Все, что происходило вокруг меня, только подтверждало то, о чем я лишь догадывался в Париже. Такие люди, как доктор Назим или окружавшие его немцы, решили смести с лица земли армян, воспользовавшись тем, что, как говорил Моргентау, великие державы заняты войной.

* * *

Закончив чтение дневника, я был ошеломлен и весь дрожал. Все это объясняло ужасную депрессию моей матери. Слезы полились из моих глаз, я плакал по моей матери, по Дадхаду… Я никогда раньше так не плакал, и эти слезы были в какой-то степени компенсацией того непонимания, черствости, которые я иногда проявлял по отношению к матери.

Мари пережила события, разрушительные для любого человека. Они лишили ее способности понимать этот жестокий мир, вызвали у нее хроническую депрессию, приведшую к тому, что она совсем закрылась в себе.

Когда я успокоился, я подумал, что снова нашел важнейший документ, причем непосредственно касающийся меня. Сейчас я понял, что произошло. По всем признакам похитителем был доктор Назим — зловещий человек во время геноцида. Может быть, Осман Хамид узнал из печати о Мари — ведь этот факт получил отзвук во многих странах — и связался с Назимом. Последний решил сделать любезность Осману и сам взялся за решение этого вопроса. Потом в силу многих обстоятельств, а порой и случайностей, ко мне пришло немало документов.

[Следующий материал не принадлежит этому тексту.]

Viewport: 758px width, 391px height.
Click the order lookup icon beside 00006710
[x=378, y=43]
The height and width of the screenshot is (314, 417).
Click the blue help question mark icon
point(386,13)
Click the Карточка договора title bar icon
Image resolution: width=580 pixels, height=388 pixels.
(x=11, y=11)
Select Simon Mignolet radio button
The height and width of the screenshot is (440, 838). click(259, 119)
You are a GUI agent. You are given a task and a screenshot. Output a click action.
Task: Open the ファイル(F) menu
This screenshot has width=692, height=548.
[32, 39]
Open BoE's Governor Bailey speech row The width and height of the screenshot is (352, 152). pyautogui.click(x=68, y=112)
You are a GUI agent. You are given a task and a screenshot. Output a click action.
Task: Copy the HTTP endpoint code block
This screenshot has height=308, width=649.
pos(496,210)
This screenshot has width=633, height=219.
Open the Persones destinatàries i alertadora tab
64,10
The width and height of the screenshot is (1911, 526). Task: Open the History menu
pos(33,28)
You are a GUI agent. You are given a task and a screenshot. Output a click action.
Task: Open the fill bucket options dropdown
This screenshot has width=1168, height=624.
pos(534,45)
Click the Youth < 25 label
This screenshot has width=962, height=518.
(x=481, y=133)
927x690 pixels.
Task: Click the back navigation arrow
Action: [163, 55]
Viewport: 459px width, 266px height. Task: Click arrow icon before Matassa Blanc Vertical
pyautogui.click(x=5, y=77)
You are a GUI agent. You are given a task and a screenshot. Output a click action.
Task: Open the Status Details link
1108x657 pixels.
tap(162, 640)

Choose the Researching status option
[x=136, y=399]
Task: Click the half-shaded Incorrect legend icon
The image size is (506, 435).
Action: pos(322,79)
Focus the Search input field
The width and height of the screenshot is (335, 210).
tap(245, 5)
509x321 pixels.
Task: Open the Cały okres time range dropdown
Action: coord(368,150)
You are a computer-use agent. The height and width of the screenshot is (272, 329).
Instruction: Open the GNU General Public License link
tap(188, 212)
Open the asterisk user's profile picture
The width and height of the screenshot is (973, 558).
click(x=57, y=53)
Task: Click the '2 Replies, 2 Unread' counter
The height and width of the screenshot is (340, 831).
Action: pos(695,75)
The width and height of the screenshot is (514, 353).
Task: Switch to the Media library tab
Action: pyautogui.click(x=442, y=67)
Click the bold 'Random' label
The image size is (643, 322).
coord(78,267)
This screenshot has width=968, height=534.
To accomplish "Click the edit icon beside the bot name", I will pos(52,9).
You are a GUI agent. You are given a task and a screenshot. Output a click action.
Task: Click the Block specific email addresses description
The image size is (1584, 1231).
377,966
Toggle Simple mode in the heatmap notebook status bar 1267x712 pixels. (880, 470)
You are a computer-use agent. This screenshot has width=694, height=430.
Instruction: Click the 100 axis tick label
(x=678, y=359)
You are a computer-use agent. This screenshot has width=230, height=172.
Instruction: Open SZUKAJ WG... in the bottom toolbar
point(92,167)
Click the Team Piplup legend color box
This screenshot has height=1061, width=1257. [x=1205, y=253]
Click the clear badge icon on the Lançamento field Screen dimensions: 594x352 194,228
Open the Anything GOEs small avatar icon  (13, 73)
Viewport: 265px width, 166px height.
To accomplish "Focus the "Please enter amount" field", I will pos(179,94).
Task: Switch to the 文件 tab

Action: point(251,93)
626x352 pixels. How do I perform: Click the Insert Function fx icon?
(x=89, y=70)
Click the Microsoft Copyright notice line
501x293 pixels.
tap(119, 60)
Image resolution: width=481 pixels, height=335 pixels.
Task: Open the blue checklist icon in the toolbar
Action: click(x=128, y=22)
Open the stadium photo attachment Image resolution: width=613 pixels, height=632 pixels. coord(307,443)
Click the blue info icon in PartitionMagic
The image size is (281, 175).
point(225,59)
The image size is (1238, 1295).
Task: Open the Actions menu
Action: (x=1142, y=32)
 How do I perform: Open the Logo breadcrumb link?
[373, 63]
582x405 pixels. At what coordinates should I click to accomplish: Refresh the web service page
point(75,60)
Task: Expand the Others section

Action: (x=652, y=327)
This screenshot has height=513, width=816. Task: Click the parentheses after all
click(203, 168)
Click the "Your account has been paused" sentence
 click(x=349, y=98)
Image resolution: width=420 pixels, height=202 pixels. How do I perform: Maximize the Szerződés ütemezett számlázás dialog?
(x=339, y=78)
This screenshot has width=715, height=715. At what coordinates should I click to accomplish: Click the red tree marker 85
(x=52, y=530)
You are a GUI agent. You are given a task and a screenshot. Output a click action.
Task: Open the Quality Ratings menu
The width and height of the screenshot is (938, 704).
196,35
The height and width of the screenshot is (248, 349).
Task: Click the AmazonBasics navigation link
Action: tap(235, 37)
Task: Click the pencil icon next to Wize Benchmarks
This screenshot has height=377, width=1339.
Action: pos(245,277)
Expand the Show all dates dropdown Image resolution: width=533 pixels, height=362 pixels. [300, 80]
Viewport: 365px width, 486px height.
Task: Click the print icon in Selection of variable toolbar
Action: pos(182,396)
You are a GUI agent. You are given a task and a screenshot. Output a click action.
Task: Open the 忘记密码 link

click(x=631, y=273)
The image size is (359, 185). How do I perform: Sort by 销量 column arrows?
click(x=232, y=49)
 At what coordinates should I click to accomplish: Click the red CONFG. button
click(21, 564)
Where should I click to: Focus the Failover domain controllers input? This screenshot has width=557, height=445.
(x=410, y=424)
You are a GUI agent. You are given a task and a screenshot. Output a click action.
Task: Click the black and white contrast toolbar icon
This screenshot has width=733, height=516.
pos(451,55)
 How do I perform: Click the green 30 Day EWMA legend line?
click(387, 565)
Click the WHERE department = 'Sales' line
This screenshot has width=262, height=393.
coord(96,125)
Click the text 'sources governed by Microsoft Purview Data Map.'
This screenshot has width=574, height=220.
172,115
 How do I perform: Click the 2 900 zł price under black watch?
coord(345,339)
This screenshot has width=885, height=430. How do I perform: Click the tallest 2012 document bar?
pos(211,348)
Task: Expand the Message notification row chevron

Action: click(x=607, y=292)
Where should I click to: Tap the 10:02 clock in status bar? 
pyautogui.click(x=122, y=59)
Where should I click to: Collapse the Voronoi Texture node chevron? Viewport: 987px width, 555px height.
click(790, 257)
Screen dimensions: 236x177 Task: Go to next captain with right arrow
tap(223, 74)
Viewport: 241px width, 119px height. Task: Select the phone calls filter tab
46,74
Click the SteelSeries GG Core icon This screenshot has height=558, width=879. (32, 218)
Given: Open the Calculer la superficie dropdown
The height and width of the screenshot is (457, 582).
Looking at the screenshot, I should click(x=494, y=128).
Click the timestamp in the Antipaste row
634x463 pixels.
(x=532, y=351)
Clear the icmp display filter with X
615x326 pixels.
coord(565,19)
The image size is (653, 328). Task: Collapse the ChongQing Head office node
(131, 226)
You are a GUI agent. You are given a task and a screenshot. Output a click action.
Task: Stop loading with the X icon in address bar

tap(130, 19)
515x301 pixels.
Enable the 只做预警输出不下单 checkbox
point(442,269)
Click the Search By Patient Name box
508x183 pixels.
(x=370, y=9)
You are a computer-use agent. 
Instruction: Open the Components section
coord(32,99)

Я начинал понимать многие вещи. Темный период в жизни моей матери прояснялся благодаря своевременно появившемуся дневнику Эжена Уорча. И, конечно, исключительной доброте Дадхада и Элен, пожелавших довести до конца историю генеалогического древа, частью которого мы все являемся.

Не скрою, я был глубоко потрясен. В течение нескольких месяцев я представлял себе, как Назим входит в спальню той девочки, чтобы выкрасть ее и снова увезти в тот ад, который уготовил Осман Гамид. Это была ужасная и долгая месть, направленная против моей бабушки Азатуи Назарян, женщины-армянки, проявившей отвагу и гуманизм. Она была основой и корнем нашего древа.